La partita a tre tra Taiwan, Stati Uniti ed Europa
Mentre l'Europa cerca faticosamente di costruire la propria autonomia, Taiwan è stretta tra pressioni americane e timori interni. TSMC ha annunciato investimenti da 100 miliardi di dollari in quattro anni per espandere gli impianti in Arizona, portando il totale degli impegni negli Stati Uniti a circa 165 miliardi. L'amministrazione statunitense ha spinto esplicitamente in questa direzione, minacciando dazi elevati in caso di mancata collaborazione e accusando Taipei di investire troppo poco nella propria difesa. Il presidente taiwanese Lai Ching-te ha promesso di aumentare la spesa militare oltre il 3% del PIL per rispondere a queste pressioni.
All'interno di Taiwan, però, la scelta di portare processi produttivi avanzati negli Stati Uniti preoccupa chi considera il settore dei semiconduttori uno "scudo di silicio": l'idea che il ruolo insostituibile dell'isola nelle catene globali riduca la probabilità di un'aggressione militare cinese. Se TSMC investe massicciamente all'estero, alcuni temono che questo scudo si indebolisca. L'azienda risponde che le decisioni sono dettate dal mercato e che gli impianti più avanzati resteranno comunque a Taiwan.
Le sfide strutturali del Chips Act europeo
L'European Chips Act, approvato nel 2023, punta a portare la quota europea nella produzione globale dal 10 al 20 per cento entro il 2030. Il piano prevede di rafforzare ricerca e innovazione, supportare economicamente la costruzione di nuove "mega-fab" e istituire meccanismi di intervento rapido per prevenire future crisi. Tuttavia, trasformare strategie ambiziose in risultati concreti si sta rivelando difficile, con tempi incompatibili rispetto alla velocità del settore.

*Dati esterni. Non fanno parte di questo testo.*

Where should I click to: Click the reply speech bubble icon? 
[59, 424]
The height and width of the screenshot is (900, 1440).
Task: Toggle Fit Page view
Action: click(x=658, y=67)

Le sfide principali sono almeno tre. La prima è la burocrazia: ottenere permessi edilizi, autorizzazioni ambientali e visti per il personale chiave richiede tempi che scoraggiano investitori abituati a procedure più snelle altrove. Secondo alcuni esperti, costruire una fabbrica di chip in Europa può costare quasi il doppio rispetto a Taiwan, anche per standard edilizi più rigidi e costo del lavoro superiore. La seconda riguarda le competenze: servono non solo ingegneri altamente qualificati, ma anche tecnici, chimici ed esperti di clean room, figure su cui l'Europa sconta un ritardo storico. La terza è il coordinamento politico: senza una regia forte, il rischio è una competizione interna tra Stati membri per attrarre investimenti, invece di una strategia condivisa.
Il futuro tecnologico si gioca sui semiconduttori
La crisi dei chip non è un incidente passeggero, ma il sintomo di una trasformazione profonda. I semiconduttori sono diventati l'infrastruttura invisibile su cui poggiano automotive, energia, difesa, sanità e democrazia digitale. Decidere dove e come vengono progettati e prodotti significa decidere chi avrà voce in capitolo sul futuro tecnologico del pianeta. Nei prossimi mesi capiremo se l'Europa sarà riuscita a trasformare le lezioni dolorose degli ultimi anni in una nuova capacità di produrre, non solo consumare, tecnologia critica. Se ci riuscirà, Dresda potrebbe entrare nelle mappe di chiunque si chieda da dove arriva, concretamente, l'intelligenza che fa funzionare il mondo digitale.